If I were to ask, what benefits will His Majesty King Mswati III derive from the political reforms? Has anyone tried to persuade His Majesty the King in a way that he begins to appreciate that multiparty democracy can be of benefit to him? Did we achieve that or we insulted him? We forget that he is in power and he can use the power to derail or thwart any effort for the very change that we often fail to advance in a civilised and professional manner. The threats against people who still believe that non-party state can deliver is an indication that certain groups do not understand the principle of opposition whose main characteristic is ‘view-dissenting’.

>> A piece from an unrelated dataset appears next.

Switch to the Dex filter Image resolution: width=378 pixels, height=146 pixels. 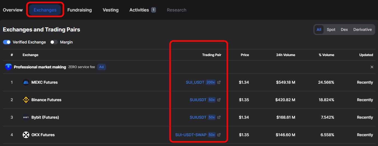point(344,30)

The issues of bread and butter must be discussed openly. How will multiparty democracy perform better than the Tinkhundla System of Government in economic development? Do they (political groups) have an economic policy?
Which political parties have an economic policy? It is not easy to embrace political reforms without a defined economic policy. Don’t tell me they will have the policies once they are inside. How are they different from those of the Tinkhundla System of Government? I am looking forward to a change of attitude.